*Given records*
-.-.-
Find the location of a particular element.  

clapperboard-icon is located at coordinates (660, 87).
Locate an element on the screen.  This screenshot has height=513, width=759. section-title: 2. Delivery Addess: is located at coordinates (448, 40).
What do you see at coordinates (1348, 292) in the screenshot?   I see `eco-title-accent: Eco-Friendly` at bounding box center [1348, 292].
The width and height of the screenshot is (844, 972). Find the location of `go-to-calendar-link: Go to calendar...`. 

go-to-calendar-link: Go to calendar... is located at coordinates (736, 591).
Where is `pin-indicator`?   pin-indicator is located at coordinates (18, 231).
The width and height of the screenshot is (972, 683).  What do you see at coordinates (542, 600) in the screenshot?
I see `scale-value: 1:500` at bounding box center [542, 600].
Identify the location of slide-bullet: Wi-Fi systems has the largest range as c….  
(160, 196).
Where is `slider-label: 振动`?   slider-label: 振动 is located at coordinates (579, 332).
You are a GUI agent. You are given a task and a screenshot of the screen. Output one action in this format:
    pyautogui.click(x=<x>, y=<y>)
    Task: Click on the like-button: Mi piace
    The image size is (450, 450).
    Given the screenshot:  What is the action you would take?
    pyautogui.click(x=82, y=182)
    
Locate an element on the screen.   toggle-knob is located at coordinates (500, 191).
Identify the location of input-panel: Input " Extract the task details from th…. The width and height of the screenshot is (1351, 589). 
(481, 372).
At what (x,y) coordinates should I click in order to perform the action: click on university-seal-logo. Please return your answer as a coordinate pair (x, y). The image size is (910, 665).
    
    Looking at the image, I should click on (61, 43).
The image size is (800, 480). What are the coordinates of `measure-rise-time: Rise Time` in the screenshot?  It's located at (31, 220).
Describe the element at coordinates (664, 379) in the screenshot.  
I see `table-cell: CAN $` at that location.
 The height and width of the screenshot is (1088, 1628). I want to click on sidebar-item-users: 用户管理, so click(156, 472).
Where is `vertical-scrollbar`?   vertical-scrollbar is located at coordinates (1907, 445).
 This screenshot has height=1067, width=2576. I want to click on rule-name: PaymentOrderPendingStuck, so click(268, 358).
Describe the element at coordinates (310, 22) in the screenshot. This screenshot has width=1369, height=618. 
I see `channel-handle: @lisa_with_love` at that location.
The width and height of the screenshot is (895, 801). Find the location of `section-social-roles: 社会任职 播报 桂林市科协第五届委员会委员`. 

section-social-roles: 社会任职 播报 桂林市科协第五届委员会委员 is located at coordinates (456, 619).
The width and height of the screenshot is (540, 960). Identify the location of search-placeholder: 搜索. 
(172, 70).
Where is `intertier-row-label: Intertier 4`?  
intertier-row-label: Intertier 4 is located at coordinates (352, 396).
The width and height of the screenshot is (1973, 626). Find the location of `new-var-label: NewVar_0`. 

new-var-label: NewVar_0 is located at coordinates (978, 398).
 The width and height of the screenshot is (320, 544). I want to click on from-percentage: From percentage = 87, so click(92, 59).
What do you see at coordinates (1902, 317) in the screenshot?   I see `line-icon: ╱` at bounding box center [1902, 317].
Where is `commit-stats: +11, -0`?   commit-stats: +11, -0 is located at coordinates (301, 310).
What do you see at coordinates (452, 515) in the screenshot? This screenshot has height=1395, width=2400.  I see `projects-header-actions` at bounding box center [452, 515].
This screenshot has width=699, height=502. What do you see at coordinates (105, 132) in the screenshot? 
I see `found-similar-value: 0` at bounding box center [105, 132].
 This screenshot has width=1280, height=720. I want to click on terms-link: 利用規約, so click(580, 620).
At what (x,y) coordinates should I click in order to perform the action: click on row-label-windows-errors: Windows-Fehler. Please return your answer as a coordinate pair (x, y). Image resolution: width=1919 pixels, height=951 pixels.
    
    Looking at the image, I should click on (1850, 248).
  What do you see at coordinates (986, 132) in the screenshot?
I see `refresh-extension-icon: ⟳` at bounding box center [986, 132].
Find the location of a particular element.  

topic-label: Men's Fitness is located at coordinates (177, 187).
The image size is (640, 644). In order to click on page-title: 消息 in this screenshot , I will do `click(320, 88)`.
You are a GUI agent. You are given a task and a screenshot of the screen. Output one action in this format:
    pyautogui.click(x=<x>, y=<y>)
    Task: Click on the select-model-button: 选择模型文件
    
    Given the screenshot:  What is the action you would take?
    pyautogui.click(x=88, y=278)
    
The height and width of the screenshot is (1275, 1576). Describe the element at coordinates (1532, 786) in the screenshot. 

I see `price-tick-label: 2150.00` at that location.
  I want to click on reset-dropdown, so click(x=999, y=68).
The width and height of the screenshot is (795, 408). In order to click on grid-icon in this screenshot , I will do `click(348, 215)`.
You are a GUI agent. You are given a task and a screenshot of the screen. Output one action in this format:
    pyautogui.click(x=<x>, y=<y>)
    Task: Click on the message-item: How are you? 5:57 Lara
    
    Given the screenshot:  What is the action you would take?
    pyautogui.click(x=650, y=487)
-.-.-
*What is being asked*
Convert the listing above into a numbered list, one item per line, and leave out the blank lines.

*Answer to the problem*
1. Find the location of a particular element.  
2. clapperboard-icon is located at coordinates (660, 87).
3. Locate an element on the screen.  This screenshot has height=513, width=759. section-title: 2. Delivery Addess: is located at coordinates (448, 40).
4. What do you see at coordinates (1348, 292) in the screenshot?   I see `eco-title-accent: Eco-Friendly` at bounding box center [1348, 292].
5. The width and height of the screenshot is (844, 972). Find the location of `go-to-calendar-link: Go to calendar...`. 
6. go-to-calendar-link: Go to calendar... is located at coordinates (736, 591).
7. Where is `pin-indicator`?   pin-indicator is located at coordinates (18, 231).
8. The width and height of the screenshot is (972, 683).  What do you see at coordinates (542, 600) in the screenshot?
9. I see `scale-value: 1:500` at bounding box center [542, 600].
10. Identify the location of slide-bullet: Wi-Fi systems has the largest range as c….  
11. (160, 196).
12. Where is `slider-label: 振动`?   slider-label: 振动 is located at coordinates (579, 332).
13. You are a GUI agent. You are given a task and a screenshot of the screen. Output one action in this format:
14.     pyautogui.click(x=<x>, y=<y>)
15.     Task: Click on the like-button: Mi piace
16.     The image size is (450, 450).
17.     Given the screenshot:  What is the action you would take?
18.     pyautogui.click(x=82, y=182)
19. Locate an element on the screen.   toggle-knob is located at coordinates (500, 191).
20. Identify the location of input-panel: Input " Extract the task details from th…. The width and height of the screenshot is (1351, 589). 
21. (481, 372).
22. At what (x,y) coordinates should I click in order to perform the action: click on university-seal-logo. Please return your answer as a coordinate pair (x, y). The image size is (910, 665).
23.     Looking at the image, I should click on (61, 43).
24. The image size is (800, 480). What are the coordinates of `measure-rise-time: Rise Time` in the screenshot?  It's located at (31, 220).
25. Describe the element at coordinates (664, 379) in the screenshot.  
26. I see `table-cell: CAN $` at that location.
27.  The height and width of the screenshot is (1088, 1628). I want to click on sidebar-item-users: 用户管理, so click(156, 472).
28. Where is `vertical-scrollbar`?   vertical-scrollbar is located at coordinates (1907, 445).
29.  This screenshot has height=1067, width=2576. I want to click on rule-name: PaymentOrderPendingStuck, so click(268, 358).
30. Describe the element at coordinates (310, 22) in the screenshot. This screenshot has width=1369, height=618. 
31. I see `channel-handle: @lisa_with_love` at that location.
32. The width and height of the screenshot is (895, 801). Find the location of `section-social-roles: 社会任职 播报 桂林市科协第五届委员会委员`. 
33. section-social-roles: 社会任职 播报 桂林市科协第五届委员会委员 is located at coordinates (456, 619).
34. The width and height of the screenshot is (540, 960). Identify the location of search-placeholder: 搜索. 
35. (172, 70).
36. Where is `intertier-row-label: Intertier 4`?  
37. intertier-row-label: Intertier 4 is located at coordinates (352, 396).
38. The width and height of the screenshot is (1973, 626). Find the location of `new-var-label: NewVar_0`. 
39. new-var-label: NewVar_0 is located at coordinates (978, 398).
40.  The width and height of the screenshot is (320, 544). I want to click on from-percentage: From percentage = 87, so click(92, 59).
41. What do you see at coordinates (1902, 317) in the screenshot?   I see `line-icon: ╱` at bounding box center [1902, 317].
42. Where is `commit-stats: +11, -0`?   commit-stats: +11, -0 is located at coordinates (301, 310).
43. What do you see at coordinates (452, 515) in the screenshot? This screenshot has height=1395, width=2400.  I see `projects-header-actions` at bounding box center [452, 515].
44. This screenshot has width=699, height=502. What do you see at coordinates (105, 132) in the screenshot? 
45. I see `found-similar-value: 0` at bounding box center [105, 132].
46.  This screenshot has width=1280, height=720. I want to click on terms-link: 利用規約, so click(580, 620).
47. At what (x,y) coordinates should I click in order to perform the action: click on row-label-windows-errors: Windows-Fehler. Please return your answer as a coordinate pair (x, y). Image resolution: width=1919 pixels, height=951 pixels.
48.     Looking at the image, I should click on (1850, 248).
49.   What do you see at coordinates (986, 132) in the screenshot?
50. I see `refresh-extension-icon: ⟳` at bounding box center [986, 132].
51. Find the location of a particular element.  
52. topic-label: Men's Fitness is located at coordinates (177, 187).
53. The image size is (640, 644). In order to click on page-title: 消息 in this screenshot , I will do `click(320, 88)`.
54. You are a GUI agent. You are given a task and a screenshot of the screen. Output one action in this format:
55.     pyautogui.click(x=<x>, y=<y>)
56.     Task: Click on the select-model-button: 选择模型文件
57.     Given the screenshot:  What is the action you would take?
58.     pyautogui.click(x=88, y=278)
59. The height and width of the screenshot is (1275, 1576). Describe the element at coordinates (1532, 786) in the screenshot. 
60. I see `price-tick-label: 2150.00` at that location.
61.   I want to click on reset-dropdown, so click(x=999, y=68).
62. The width and height of the screenshot is (795, 408). In order to click on grid-icon in this screenshot , I will do `click(348, 215)`.
63. You are a GUI agent. You are given a task and a screenshot of the screen. Output one action in this format:
64.     pyautogui.click(x=<x>, y=<y>)
65.     Task: Click on the message-item: How are you? 5:57 Lara
66.     Given the screenshot:  What is the action you would take?
67.     pyautogui.click(x=650, y=487)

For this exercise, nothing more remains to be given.